Una violenta encerrona se registró durante la noche de este viernes en el servicentro Shell, ubicado en la caletera de la Ruta 5 Norte a la altura de Lo Pinto, comuna de Colina, generando preocupación entre los automovilistas que frecuentan la zona de la Panamericana Norte.
El hecho ocurrió cerca de las 22:40 horas, cuando una pareja se encontraba detenida en el recinto mientras realizaba compras en el local UPA del servicentro. En ese momento, un grupo de individuos llegó al lugar a bordo de un vehículo blanco y descendió rápidamente para intimidar a las víctimas.
Según los antecedentes preliminares indicados por uno de los afectados a Chicureo Hoy, al menos cuatro sujetos abordaron a una de las víctimas cuando regresaba al automóvil, mientras otros se acercaron directamente al vehículo en el que se encontraba su pareja. Los delincuentes portaban armas de fuego y actuaron de manera violenta para concretar el robo.
Una de las afectadas relató que la situación ocurrió en pocos minutos y con un alto nivel de agresividad: “Nos estacionamos en el local y yo me quedé en el auto mientras mi pareja compraba. Cuando volvió, vio que de un auto blanco se bajaron cuatro o cinco tipos. Lo apuntaron, le quitaron la billetera, lo que había comprado y su argolla”, señaló.
La víctima agregó que los asaltantes no se percataron de que ella estaba dentro del vehículo. Sin embargo, al abrir la puerta la obligaron a descender y la agredieron: “Cuando llegaron al auto me tiraron al suelo y me golpearon. Mi pareja trató de mantener la calma para que no me siguieran haciendo daño. Gracias a Dios no tengo lesiones graves, pero quedé muy adolorida”, relató.
Durante el asalto, los delincuentes habrían utilizado armas de fuego para intimidar a la pareja: “Ellos andaban con pistola, nos pusieron la pistola en la cabeza.
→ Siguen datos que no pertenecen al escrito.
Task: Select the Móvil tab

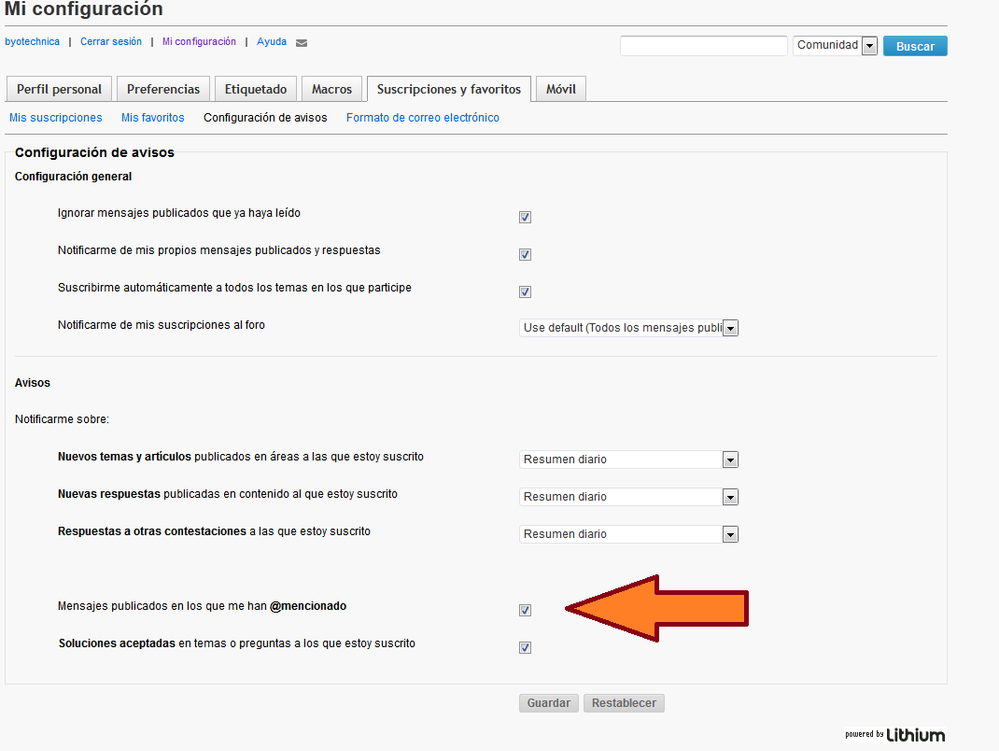Action: click(x=561, y=89)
El que se sentó en el asiento del piloto decía que nos mataran, que nos dispararan”, recordó.
Tras reducir a las víctimas, los sujetos sustrajeron el vehículo junto a diversas pertenencias personales, entre ellas documentos, teléfonos celulares, mochilas y medicamentos pertenecientes a una de las víctimas, quien padece diabetes.
Ocurrida la encerrona, las víctimas lograron dar aviso a Carabineros gracias a que una de sus hijas escuchó la situación mientras hablaba por teléfono con su madre y alertó a la policía.